4 Ocak 2023 Çarşamba

Namaz Projeleri ve Kampanyaları

Başta İHO ve İHL'ler olmak üzere zaman zaman belediyeler, öğrenciler veya belli yaş grubundaki çocuklar için değişik isimler adı altında namaz kampanyaları ve projeler tertiplemektedirler.

Buradaki amacın küçük yaşlarda çocuklara namaz sevgisini aşılamak ve ağaç yaş iken eğilir misali namaz kılmayı alışkanlık haline getirmek olduğu anlaşılmaktadır. Teşvik için de zaman zaman belli bir süre namaza devam edenlere yönelik bisiklet vb. hediyelerin verildiği de görülmektedir. Özellikle işin ucunda hediye olan namaz programlarına katılım dikkat çekmektedir. Cami görevlileriyle yaptığım görüşmede kampanya bitimi namaza devam eden çocuğun kalmadığı yönünde. Bu, bir değil, üç değil, hep böyle olmuştur. Bu da demektir ki namaza teşvik için hediye çözüm değil. Ne yapılması gerektiğine dair bir çözüm önerim de yok.

Bu kampanyalarla ilgili dikkatimi çeken bir hususa işaret etmek istiyorum. Kampanyaların niçin beklenen sonucu vermediği belki bundan olabilir. Genelde diyeceğim ama genelde değil, tüm kampanyalar sabah namazı üzerine. Niçin sabah namazı, ne var bu sabah namazında?
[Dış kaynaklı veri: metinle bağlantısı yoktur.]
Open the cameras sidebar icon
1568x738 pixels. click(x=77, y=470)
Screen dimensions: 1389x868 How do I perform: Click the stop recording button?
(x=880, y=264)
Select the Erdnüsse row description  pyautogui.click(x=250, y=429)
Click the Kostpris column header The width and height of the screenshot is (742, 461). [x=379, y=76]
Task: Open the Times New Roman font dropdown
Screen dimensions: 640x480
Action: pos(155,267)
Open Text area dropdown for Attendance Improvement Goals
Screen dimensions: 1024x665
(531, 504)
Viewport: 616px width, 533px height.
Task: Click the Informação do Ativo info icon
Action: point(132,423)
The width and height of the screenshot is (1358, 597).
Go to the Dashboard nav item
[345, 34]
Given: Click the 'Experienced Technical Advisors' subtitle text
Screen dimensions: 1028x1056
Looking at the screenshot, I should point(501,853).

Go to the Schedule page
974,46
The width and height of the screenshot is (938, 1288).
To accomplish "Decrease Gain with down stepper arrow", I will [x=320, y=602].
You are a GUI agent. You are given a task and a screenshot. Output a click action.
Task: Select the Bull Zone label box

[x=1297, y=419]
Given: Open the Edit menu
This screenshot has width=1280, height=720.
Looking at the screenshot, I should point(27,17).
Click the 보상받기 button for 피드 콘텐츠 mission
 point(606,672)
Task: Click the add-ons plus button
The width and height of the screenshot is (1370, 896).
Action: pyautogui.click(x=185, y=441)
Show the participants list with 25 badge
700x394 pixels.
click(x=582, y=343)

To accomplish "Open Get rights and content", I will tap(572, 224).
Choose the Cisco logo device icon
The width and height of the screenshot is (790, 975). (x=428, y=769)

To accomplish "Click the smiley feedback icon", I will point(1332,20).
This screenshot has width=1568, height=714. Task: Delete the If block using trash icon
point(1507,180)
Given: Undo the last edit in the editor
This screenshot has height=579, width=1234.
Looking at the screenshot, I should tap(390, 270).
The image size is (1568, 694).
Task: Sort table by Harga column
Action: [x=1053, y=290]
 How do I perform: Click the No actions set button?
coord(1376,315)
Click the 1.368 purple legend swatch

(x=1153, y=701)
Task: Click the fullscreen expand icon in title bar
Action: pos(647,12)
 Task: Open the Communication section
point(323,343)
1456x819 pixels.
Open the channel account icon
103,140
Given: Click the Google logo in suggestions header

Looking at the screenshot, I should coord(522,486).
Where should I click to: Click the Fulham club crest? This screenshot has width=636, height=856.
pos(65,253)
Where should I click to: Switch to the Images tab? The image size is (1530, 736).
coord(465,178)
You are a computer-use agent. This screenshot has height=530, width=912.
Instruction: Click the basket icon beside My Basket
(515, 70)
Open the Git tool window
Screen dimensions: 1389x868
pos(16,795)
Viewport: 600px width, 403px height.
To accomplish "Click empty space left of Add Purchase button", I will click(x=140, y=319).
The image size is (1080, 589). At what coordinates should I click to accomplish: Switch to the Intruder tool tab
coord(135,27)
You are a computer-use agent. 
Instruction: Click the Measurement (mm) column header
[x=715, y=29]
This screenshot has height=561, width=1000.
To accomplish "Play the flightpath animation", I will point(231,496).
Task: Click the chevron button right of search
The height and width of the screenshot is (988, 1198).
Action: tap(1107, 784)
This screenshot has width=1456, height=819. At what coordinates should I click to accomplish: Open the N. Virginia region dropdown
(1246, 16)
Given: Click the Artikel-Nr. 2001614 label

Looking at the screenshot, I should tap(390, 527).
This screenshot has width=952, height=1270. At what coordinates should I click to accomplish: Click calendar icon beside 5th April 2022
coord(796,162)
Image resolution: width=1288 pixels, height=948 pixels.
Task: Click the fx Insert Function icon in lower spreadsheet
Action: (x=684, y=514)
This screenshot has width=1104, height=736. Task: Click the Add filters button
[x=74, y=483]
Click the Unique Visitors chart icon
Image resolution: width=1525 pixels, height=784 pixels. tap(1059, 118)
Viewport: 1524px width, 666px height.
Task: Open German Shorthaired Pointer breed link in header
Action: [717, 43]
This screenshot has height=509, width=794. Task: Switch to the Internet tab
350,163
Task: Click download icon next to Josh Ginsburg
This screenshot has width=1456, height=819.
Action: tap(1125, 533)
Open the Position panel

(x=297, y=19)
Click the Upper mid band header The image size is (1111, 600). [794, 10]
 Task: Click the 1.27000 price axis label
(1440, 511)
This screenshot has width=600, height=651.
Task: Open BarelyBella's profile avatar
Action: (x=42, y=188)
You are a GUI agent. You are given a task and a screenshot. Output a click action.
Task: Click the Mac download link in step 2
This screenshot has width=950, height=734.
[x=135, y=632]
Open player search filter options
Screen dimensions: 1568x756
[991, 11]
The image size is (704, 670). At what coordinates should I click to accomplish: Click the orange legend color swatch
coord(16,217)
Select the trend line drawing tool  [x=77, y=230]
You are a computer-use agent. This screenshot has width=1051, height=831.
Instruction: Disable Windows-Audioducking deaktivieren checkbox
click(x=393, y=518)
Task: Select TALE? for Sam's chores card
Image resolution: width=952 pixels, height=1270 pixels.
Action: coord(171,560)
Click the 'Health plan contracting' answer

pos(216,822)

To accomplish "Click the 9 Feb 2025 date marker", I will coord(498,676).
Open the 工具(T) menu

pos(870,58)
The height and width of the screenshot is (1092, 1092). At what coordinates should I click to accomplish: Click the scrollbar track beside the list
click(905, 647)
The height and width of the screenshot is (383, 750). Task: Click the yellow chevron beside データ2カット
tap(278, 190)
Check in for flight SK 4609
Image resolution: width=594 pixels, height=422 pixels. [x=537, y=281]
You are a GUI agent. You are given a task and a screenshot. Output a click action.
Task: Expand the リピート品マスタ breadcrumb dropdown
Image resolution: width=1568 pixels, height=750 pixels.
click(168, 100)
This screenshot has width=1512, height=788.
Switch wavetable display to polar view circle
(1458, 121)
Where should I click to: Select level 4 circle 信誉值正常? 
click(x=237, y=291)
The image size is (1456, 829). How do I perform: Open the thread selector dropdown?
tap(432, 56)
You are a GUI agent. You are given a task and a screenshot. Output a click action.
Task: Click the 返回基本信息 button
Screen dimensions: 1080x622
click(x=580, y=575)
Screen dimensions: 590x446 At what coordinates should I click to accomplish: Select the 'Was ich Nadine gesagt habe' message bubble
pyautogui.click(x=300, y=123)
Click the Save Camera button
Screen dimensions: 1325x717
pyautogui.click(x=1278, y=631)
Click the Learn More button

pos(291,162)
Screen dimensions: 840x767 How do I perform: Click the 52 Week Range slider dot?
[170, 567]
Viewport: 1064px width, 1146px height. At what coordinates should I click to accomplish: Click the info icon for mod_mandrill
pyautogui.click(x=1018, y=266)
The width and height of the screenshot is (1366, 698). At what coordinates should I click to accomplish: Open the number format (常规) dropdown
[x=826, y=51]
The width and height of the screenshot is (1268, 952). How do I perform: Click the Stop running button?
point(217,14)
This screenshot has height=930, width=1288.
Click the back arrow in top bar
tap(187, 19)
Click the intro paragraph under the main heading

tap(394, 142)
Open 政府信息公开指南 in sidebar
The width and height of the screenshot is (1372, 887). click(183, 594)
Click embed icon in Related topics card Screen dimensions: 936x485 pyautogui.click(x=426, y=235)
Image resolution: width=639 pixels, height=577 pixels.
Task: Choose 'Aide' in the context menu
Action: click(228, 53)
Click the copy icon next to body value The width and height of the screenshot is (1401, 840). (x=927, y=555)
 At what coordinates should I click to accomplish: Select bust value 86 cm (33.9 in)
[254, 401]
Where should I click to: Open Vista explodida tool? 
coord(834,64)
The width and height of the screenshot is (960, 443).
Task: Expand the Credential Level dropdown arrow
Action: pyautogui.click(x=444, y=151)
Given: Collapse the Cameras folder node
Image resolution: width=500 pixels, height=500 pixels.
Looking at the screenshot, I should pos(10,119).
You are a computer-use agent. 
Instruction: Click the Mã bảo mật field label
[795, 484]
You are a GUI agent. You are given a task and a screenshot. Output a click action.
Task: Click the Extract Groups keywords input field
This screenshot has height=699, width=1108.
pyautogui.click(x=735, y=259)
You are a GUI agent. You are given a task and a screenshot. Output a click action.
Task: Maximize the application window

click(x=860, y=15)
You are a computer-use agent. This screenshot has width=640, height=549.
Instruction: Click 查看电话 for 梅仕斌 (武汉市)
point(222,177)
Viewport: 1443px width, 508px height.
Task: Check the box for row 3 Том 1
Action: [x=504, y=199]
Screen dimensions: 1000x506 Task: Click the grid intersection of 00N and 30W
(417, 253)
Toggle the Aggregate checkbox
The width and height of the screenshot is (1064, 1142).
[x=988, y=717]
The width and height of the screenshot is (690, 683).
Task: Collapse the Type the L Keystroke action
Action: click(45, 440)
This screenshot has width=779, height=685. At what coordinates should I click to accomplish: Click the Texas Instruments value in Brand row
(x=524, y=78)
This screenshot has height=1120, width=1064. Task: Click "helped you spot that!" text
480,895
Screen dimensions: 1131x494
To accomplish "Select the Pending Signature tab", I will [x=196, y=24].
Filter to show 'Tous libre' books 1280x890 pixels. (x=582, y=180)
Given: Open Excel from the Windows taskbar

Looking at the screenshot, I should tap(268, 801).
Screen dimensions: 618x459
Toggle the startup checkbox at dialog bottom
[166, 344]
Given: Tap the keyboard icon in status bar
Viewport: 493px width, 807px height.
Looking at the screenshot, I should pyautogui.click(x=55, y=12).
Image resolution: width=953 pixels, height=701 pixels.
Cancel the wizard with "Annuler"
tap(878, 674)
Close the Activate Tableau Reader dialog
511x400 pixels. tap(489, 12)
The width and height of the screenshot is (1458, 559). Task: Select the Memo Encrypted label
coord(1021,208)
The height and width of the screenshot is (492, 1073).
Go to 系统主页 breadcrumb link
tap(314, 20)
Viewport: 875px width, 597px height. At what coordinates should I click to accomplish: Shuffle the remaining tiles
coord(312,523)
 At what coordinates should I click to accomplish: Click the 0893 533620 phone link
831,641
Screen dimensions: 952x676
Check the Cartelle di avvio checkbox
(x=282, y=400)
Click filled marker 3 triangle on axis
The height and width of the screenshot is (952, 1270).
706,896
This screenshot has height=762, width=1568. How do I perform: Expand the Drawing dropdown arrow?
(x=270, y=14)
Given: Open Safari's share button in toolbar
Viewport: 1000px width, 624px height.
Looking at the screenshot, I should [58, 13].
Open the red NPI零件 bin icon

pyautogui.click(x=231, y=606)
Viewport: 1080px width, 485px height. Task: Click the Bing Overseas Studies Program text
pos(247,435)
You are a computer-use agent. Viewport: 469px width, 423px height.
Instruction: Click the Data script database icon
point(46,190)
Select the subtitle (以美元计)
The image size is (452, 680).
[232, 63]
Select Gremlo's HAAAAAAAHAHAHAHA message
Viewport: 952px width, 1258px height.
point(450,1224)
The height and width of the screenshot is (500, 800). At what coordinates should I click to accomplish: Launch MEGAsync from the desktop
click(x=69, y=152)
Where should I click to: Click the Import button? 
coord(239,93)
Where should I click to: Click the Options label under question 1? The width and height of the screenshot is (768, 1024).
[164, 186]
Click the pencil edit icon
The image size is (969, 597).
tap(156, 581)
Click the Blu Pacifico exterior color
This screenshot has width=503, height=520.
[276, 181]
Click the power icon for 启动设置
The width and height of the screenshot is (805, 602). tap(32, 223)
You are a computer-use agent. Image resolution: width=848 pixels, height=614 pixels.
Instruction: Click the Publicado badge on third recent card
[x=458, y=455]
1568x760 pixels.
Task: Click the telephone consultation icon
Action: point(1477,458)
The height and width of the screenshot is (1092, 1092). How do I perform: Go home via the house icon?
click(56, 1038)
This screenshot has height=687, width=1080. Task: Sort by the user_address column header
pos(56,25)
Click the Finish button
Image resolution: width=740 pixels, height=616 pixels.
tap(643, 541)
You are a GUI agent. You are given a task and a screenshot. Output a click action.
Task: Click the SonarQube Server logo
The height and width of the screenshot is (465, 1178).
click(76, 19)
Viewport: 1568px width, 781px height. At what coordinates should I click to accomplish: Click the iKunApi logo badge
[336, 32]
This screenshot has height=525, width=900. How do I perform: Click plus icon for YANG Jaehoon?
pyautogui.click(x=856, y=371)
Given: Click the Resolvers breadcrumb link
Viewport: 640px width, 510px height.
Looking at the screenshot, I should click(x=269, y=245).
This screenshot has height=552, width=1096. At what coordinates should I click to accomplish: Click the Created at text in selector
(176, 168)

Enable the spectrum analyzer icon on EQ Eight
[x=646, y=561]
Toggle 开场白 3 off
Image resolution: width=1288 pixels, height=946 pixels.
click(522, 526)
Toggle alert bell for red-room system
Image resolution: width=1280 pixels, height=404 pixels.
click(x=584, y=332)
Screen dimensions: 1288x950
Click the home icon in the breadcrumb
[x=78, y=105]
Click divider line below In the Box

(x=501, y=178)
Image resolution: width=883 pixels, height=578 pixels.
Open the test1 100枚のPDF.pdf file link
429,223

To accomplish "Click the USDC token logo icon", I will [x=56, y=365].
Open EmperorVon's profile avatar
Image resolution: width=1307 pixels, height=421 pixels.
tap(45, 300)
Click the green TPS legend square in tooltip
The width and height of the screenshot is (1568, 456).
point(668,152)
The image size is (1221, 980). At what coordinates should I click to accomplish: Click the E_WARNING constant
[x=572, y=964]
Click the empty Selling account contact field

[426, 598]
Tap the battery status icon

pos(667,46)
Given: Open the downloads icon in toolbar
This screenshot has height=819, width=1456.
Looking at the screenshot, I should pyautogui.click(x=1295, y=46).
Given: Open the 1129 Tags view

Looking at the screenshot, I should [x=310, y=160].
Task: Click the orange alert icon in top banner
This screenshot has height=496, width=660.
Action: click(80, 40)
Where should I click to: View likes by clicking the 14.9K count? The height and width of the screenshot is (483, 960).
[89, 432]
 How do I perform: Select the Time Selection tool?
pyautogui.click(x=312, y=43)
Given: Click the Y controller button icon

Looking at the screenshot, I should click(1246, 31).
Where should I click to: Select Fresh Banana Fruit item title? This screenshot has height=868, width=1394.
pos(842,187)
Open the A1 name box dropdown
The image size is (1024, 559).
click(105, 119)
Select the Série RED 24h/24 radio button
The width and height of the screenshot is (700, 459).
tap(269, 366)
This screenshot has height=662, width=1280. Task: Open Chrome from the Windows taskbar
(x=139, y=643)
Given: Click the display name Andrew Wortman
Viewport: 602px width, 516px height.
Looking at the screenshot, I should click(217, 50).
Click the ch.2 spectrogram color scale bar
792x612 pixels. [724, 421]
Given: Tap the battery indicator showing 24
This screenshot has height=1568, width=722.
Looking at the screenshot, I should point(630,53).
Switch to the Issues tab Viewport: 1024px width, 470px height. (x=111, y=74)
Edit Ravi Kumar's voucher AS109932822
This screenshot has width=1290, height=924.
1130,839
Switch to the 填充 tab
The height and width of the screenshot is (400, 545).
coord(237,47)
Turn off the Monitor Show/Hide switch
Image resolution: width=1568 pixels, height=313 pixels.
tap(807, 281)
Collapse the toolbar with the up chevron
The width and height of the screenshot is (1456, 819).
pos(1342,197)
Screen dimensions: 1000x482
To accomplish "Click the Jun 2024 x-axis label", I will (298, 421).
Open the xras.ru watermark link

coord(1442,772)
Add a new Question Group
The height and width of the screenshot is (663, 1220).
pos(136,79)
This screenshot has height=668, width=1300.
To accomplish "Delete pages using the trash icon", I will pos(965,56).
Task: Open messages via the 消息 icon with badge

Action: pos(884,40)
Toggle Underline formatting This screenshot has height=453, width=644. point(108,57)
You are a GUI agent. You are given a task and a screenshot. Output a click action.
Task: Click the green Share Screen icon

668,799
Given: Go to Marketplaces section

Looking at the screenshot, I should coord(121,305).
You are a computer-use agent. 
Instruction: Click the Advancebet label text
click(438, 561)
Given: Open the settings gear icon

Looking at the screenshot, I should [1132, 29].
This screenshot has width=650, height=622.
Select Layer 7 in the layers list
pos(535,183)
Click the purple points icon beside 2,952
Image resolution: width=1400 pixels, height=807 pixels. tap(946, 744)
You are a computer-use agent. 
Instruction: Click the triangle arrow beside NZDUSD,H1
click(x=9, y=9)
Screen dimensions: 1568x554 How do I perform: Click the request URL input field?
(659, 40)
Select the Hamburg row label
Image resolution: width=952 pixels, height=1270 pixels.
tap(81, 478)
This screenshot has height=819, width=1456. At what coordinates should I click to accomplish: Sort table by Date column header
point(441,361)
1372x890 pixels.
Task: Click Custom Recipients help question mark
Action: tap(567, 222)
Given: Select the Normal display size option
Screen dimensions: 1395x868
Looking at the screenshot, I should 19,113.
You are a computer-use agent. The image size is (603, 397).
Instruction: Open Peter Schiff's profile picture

Değerlendirmeye geçmeden önce tüm namazlar gibi sabah namazı da önemli. Belki en önemlisi. Zira namaz kılanın samimiyetini sabah namazı gösterir. Çünkü sabahın karanlığında, uykunun tam tatlı yerinde sıcak yataktan kalkıp namaz kılmak ve bu namaz için camiye gitmek her kişinin harcı değil. Yani zor bir namaz. 

Zor bir namaz olmasına rağmen namaz kılmayı teşvik ettiğimiz çocuklarımızı en zor namazdan başlatmak çocuk psikolojisine ve pedagojiye ne derece uygun? Çocuk uykulu uykulu "güle oynaya" sabah namazına nasıl gitsin? Büyükler de bile bir uyku mahmurluğu ve uyuşukluk olur. Hayatın her alanında çocuklara bir şey öğretirken kolaydan zora metodu uygulanırken namaz programlarında ise zordan başlanıyor. Kampanyayı kim başlatırsa başlarsın, niyetleri ne derece iyi olursa olsun, sabah namazıyla başlayan bir kampanya çocuk psikolojine uygun değildir. Üstelik hiçbir çocuk da sabah namazına bir başına gidemez.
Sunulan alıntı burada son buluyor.